アメリカもまたイギリスの新教徒達が移住し、先住民を追いやって作った大国である。
海はどうか。船を操るのが巧みな者達が、海の獲物を追って駆け回った場所だ。
竹島も尖閣もどちらも豊かな漁場だ。尖閣のほうはガス田という資源もある。
過去に日本のかつお工場があったとか、その他日本が尖閣を自国の領土だと主張する根拠はそれなりにあるが、だからといって絶対とは言えない、微妙な位置にあると、やはり私は思う。

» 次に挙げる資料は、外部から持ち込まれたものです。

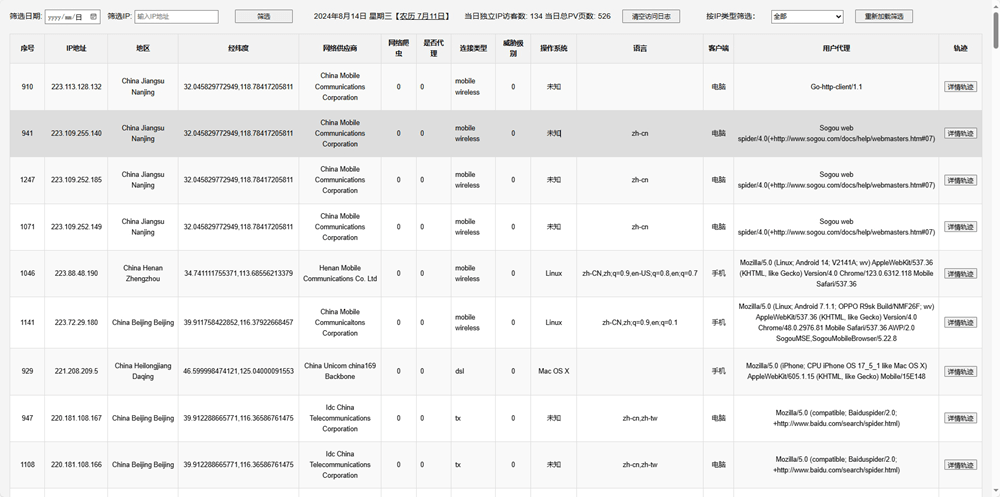
Task: Select the row with IP 223.109.252.185
Action: coord(496,180)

しかし中国の領土だと強く主張する、これまた絶対の理由もない気がする。
だから強気の中国も先に始めたガス田開発を日本との共同開発という形にすることに同意したのだろう。
日本側すれば「領海侵犯」した漁船(おそらくこの海域でぎりぎりをねらって操業する中国船は多いと想像するが)の船長以下を逮捕する前に、この違法操業をやめるようにという外交交渉はあったのだろうか。
海上保安庁を管轄する省は国交省、そして外国との交渉をするのは外務省。この間の両省の最高責任者は前原誠司氏だ。
この人の資質に危うさを感じる。「火遊び」はやめてもらいたい。
ところで、中国に刺激されたのか、ロシアのメドベージェフ大統領が北方領土を視察するという。今回は天候が悪くて見送ったらしいが、こちらは位置関係から言って、ロシアが領有権を主張し続けるのは「無理筋」だ。
第二次大戦の「分捕り品」、「戦利品」のつもりだろうが、返還、もしくはそこへ行く過程としての自由な行き来の実現を外交交渉で進めるべきだろう。
突き詰めて考えれば北海道もアイヌなどの先住民のいた地域で、日本固有の領土だと胸を張れるかとも思うが、それを言い出したらキリがない。